- [Directions]: Leave out every line that comes before the one containing "The image size is (486, 394).", and reproduce the rest of the listing below exactly, through its last line.

- [Data shown]:
..............................

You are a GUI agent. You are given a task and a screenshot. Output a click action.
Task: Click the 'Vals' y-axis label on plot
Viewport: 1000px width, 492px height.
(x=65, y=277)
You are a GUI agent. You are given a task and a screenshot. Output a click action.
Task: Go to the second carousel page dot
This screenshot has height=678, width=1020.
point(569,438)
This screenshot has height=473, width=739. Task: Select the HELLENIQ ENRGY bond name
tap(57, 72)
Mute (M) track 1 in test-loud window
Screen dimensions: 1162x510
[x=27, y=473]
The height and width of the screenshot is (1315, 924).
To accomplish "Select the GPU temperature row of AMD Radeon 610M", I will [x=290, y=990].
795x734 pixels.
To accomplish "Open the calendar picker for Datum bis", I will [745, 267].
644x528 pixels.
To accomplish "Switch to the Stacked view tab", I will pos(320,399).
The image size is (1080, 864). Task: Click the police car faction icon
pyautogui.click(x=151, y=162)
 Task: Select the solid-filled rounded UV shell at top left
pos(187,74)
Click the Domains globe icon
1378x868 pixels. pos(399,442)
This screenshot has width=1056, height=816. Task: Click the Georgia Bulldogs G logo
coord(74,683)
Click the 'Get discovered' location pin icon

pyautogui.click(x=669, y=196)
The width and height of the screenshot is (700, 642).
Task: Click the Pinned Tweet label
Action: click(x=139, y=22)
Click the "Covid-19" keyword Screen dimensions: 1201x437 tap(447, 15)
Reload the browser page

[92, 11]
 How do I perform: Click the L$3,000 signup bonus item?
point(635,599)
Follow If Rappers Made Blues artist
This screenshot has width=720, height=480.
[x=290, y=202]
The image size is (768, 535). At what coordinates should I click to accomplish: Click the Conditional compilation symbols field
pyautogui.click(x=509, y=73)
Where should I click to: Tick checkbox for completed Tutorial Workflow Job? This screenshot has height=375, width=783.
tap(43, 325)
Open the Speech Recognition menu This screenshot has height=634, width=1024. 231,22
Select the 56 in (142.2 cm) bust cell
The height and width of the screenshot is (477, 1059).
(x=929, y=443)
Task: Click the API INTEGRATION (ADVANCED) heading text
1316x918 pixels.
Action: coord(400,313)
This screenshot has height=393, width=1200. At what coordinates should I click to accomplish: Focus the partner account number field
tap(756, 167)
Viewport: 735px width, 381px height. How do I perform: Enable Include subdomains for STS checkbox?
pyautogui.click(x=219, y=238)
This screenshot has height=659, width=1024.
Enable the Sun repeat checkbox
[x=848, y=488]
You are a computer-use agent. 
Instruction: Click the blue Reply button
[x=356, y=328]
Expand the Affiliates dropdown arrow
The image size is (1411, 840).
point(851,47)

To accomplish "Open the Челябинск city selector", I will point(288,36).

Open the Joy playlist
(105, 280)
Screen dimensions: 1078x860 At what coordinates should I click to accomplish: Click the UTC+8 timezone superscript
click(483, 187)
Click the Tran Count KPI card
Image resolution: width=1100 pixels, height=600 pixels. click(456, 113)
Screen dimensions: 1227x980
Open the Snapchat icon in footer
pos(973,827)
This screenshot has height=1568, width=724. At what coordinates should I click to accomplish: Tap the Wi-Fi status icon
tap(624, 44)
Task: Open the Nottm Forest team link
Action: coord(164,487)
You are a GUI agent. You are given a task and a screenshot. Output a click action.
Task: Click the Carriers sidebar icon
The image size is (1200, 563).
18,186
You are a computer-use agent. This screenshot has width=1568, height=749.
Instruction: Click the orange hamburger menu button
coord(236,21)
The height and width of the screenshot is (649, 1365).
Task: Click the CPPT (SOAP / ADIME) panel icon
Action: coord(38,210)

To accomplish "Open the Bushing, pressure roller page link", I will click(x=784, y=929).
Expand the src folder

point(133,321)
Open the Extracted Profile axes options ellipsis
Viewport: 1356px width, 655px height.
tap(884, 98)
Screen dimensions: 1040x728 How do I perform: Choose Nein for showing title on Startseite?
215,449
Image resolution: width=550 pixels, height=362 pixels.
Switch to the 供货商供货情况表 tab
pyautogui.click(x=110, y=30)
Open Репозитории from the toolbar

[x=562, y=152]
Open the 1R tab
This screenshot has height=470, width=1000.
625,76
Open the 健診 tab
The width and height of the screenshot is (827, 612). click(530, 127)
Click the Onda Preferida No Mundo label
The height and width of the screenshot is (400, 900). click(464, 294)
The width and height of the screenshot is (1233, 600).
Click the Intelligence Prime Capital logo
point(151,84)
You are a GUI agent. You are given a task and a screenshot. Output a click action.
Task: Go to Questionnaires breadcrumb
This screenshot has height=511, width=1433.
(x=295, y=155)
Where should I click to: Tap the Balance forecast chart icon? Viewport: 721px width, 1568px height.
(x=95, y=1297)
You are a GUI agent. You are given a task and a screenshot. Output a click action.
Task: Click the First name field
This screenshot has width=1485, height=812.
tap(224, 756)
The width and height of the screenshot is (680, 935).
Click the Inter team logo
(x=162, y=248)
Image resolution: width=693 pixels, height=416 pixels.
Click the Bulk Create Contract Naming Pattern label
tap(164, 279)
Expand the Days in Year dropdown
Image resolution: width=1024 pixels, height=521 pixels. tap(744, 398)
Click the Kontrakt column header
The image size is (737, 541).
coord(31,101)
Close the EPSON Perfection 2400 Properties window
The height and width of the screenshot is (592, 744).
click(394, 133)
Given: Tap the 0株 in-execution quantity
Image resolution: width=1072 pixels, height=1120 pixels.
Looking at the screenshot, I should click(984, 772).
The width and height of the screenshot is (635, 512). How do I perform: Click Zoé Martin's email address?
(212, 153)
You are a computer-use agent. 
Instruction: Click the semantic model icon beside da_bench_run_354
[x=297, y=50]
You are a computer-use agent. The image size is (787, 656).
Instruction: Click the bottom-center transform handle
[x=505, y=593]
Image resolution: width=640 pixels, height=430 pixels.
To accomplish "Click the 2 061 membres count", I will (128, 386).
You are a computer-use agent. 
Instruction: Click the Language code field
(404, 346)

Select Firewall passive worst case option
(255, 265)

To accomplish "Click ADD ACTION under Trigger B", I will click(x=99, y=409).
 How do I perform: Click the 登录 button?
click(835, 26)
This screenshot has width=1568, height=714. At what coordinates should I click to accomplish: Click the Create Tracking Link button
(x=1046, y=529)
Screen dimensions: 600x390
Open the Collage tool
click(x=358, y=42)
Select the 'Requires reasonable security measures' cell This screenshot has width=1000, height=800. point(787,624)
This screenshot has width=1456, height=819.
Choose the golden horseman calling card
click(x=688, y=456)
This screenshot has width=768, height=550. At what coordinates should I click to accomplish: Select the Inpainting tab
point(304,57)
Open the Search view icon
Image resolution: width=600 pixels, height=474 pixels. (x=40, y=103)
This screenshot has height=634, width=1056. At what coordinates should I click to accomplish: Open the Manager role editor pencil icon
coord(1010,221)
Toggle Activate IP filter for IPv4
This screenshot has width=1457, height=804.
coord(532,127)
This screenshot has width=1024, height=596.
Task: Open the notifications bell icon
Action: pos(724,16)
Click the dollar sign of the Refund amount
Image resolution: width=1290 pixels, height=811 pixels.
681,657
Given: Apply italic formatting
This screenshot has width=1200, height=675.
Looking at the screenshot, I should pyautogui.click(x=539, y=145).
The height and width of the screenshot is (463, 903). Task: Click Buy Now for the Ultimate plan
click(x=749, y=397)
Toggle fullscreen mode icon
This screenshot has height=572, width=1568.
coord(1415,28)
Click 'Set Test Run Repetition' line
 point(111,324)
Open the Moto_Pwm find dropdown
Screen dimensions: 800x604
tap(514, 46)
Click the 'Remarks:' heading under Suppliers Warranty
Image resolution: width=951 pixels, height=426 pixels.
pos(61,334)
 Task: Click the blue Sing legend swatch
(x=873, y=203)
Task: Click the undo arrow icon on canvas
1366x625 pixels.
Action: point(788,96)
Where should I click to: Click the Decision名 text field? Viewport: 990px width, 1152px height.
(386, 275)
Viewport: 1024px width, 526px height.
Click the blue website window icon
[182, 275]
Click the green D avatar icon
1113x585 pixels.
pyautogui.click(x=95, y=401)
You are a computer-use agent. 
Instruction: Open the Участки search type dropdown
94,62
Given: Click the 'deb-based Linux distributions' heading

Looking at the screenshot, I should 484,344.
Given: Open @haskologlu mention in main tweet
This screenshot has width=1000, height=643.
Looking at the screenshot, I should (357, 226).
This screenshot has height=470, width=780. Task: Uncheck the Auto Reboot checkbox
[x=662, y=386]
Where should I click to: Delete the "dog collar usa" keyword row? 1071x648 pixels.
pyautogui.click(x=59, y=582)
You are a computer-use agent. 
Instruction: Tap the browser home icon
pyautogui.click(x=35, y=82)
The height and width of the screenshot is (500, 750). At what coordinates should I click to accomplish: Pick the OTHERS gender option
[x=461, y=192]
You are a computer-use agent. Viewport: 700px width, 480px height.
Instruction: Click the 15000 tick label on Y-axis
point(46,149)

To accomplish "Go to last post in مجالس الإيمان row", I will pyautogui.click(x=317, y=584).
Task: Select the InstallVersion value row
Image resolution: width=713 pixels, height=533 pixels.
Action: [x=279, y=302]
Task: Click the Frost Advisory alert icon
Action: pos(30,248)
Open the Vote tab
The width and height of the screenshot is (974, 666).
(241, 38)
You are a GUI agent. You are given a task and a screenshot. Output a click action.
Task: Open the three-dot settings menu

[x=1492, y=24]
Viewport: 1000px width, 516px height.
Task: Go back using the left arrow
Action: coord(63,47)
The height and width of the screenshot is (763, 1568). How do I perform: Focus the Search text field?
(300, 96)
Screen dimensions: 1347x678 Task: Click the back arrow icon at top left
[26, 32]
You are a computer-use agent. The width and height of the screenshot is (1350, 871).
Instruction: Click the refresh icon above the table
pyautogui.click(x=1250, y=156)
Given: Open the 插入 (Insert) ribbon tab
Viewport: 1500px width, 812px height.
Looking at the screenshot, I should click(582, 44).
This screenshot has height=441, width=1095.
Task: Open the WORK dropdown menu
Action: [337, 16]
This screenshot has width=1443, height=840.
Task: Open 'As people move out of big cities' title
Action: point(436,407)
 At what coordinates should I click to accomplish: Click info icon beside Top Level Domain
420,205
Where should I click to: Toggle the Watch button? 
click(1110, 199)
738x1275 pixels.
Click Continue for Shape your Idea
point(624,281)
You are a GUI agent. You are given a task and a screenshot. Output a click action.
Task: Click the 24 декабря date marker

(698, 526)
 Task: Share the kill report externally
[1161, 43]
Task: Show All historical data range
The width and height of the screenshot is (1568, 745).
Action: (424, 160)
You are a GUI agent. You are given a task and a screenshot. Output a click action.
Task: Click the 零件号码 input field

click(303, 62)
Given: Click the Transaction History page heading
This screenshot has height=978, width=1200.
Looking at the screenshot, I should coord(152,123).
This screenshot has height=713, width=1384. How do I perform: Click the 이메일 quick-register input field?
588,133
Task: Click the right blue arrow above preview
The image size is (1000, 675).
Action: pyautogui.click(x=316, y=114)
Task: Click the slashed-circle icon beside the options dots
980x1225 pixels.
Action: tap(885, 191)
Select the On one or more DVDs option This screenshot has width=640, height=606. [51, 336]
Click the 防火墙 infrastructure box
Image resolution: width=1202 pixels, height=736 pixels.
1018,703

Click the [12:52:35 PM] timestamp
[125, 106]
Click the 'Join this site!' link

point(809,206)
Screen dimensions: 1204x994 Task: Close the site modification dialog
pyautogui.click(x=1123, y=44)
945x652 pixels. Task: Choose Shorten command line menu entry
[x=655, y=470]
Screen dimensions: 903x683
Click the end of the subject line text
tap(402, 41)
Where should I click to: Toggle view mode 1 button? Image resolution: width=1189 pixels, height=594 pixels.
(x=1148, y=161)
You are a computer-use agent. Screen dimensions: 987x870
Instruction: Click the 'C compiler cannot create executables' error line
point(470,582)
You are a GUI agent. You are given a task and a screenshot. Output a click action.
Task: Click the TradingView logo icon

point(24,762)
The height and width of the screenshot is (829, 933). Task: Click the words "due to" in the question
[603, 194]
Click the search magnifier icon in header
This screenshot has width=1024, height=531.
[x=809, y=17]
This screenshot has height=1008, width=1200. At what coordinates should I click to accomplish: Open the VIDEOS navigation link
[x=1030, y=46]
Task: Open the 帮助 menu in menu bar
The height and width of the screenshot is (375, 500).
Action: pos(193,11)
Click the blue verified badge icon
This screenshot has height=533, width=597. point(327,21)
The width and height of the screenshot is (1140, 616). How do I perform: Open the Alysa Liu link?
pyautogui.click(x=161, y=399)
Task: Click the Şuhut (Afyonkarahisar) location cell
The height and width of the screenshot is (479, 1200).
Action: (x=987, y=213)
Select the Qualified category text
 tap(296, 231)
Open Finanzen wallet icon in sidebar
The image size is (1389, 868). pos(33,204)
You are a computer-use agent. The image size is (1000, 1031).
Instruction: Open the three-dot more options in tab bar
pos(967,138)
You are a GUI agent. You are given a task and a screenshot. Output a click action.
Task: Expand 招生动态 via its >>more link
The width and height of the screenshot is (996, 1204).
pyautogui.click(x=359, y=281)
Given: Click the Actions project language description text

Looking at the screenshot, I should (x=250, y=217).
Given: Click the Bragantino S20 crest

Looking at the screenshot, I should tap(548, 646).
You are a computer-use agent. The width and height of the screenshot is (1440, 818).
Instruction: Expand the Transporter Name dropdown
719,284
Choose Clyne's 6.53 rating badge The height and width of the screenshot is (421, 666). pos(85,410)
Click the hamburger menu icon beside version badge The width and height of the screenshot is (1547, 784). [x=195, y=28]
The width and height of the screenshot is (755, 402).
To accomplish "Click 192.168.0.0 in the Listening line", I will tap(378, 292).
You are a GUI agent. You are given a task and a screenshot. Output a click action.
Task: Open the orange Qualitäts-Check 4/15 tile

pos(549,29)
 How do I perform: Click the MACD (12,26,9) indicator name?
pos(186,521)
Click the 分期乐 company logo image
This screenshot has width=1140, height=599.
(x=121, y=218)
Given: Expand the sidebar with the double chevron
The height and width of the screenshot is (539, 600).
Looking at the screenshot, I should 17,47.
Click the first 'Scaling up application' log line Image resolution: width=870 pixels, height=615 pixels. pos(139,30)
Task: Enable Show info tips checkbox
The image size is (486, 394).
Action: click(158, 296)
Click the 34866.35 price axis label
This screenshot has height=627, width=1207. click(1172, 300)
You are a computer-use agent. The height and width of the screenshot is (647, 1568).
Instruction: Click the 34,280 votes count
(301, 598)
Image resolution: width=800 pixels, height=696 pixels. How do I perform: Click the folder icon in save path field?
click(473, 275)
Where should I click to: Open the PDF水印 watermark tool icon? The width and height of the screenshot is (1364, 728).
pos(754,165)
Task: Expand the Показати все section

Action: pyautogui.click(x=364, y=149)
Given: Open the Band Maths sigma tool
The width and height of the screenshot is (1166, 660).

..............................

- [Answer to this problem]:
The image size is (486, 394).
Action: click(158, 296)
Click the 34866.35 price axis label
This screenshot has height=627, width=1207. click(1172, 300)
You are a computer-use agent. The height and width of the screenshot is (647, 1568).
Instruction: Click the 34,280 votes count
(301, 598)
Image resolution: width=800 pixels, height=696 pixels. How do I perform: Click the folder icon in save path field?
click(473, 275)
Where should I click to: Open the PDF水印 watermark tool icon? The width and height of the screenshot is (1364, 728).
pos(754,165)
Task: Expand the Показати все section

Action: pyautogui.click(x=364, y=149)
Given: Open the Band Maths sigma tool
The width and height of the screenshot is (1166, 660).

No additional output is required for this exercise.